## EXERCISE DIRECTIONS
Convert the items below into a JSON list of strings, one string per line and no blank lines.

[BEGIN PROVIDED ENTRIES]

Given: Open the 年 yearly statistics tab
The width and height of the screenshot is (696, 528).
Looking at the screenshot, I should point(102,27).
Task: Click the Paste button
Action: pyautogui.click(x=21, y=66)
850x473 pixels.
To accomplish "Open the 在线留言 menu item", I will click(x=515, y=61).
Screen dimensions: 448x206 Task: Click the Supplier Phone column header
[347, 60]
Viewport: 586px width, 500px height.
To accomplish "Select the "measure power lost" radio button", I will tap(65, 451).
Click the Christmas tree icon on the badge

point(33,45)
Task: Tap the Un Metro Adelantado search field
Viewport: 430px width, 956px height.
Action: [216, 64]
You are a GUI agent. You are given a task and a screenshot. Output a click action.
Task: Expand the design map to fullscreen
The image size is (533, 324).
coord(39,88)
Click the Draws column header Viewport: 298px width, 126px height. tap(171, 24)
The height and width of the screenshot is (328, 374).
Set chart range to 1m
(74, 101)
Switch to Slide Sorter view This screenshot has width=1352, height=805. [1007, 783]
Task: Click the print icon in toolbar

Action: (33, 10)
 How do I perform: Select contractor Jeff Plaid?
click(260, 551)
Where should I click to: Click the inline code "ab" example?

[END PROVIDED ENTRIES]

## CORRECT OUTPUT
[
  "Given: Open the 年 yearly statistics tab",
  "The width and height of the screenshot is (696, 528).",
  "Looking at the screenshot, I should point(102,27).",
  "Task: Click the Paste button",
  "Action: pyautogui.click(x=21, y=66)",
  "850x473 pixels.",
  "To accomplish \"Open the 在线留言 menu item\", I will click(x=515, y=61).",
  "Screen dimensions: 448x206 Task: Click the Supplier Phone column header",
  "[347, 60]",
  "Viewport: 586px width, 500px height.",
  "To accomplish \"Select the \"measure power lost\" radio button\", I will tap(65, 451).",
  "Click the Christmas tree icon on the badge",
  "point(33,45)",
  "Task: Tap the Un Metro Adelantado search field",
  "Viewport: 430px width, 956px height.",
  "Action: [216, 64]",
  "You are a GUI agent. You are given a task and a screenshot. Output a click action.",
  "Task: Expand the design map to fullscreen",
  "The image size is (533, 324).",
  "coord(39,88)",
  "Click the Draws column header Viewport: 298px width, 126px height. tap(171, 24)",
  "The height and width of the screenshot is (328, 374).",
  "Set chart range to 1m",
  "(74, 101)",
  "Switch to Slide Sorter view This screenshot has width=1352, height=805. [1007, 783]",
  "Task: Click the print icon in toolbar",
  "Action: (33, 10)",
  " How do I perform: Select contractor Jeff Plaid?",
  "click(260, 551)",
  "Where should I click to: Click the inline code \"ab\" example?"
]